■ **WORK ORDER**:
Lines before the one containing "Instruction: Select Destination" are not wanted; restate the rest below word for word, through the last line, but drop any pictures.

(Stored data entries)
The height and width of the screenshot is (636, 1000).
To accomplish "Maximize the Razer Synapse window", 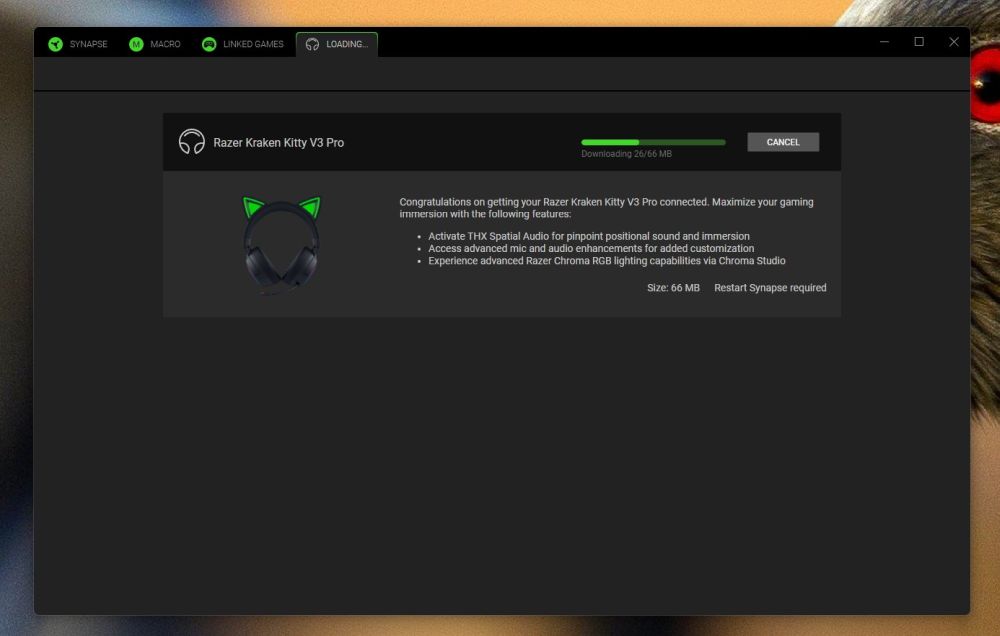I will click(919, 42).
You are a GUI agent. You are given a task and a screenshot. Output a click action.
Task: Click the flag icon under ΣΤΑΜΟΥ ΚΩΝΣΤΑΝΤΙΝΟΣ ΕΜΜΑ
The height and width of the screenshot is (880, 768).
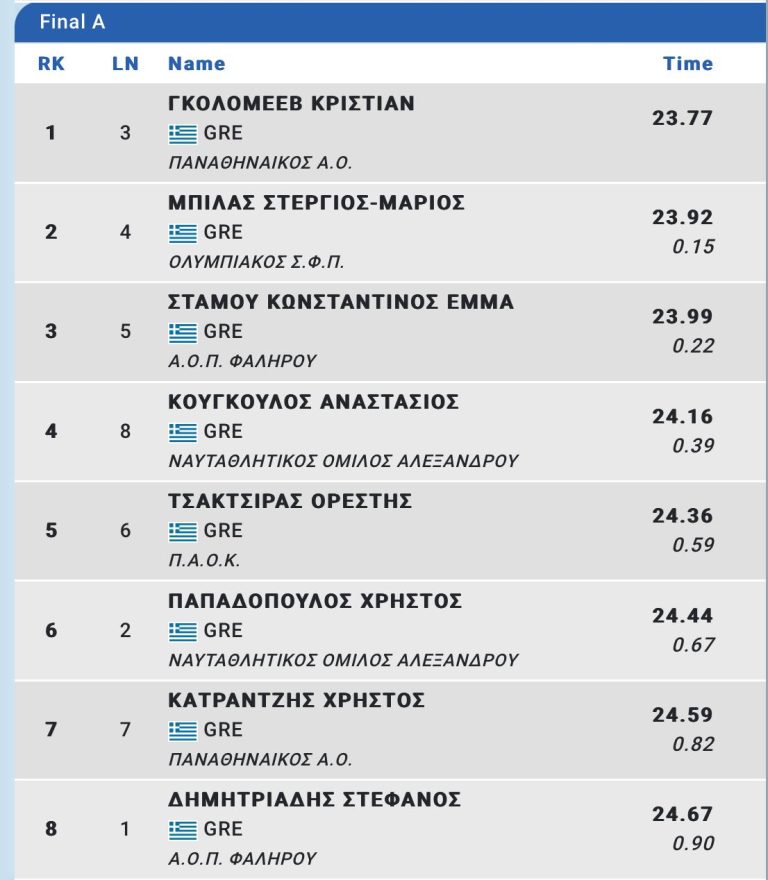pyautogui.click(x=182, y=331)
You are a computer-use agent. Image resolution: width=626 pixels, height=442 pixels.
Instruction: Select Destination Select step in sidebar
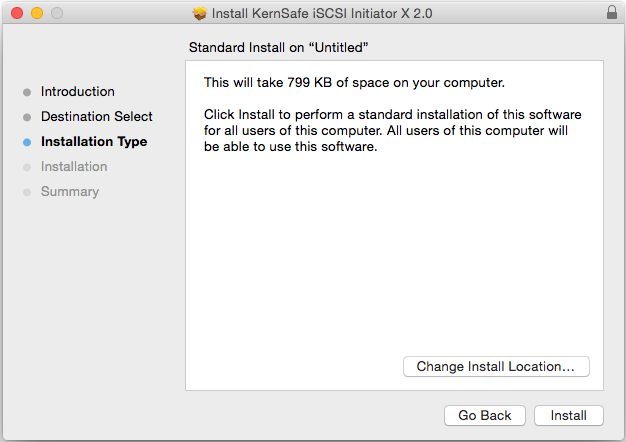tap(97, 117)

■ **WRITTEN SOLUTION**:
Instruction: Select Destination Select step in sidebar
tap(97, 117)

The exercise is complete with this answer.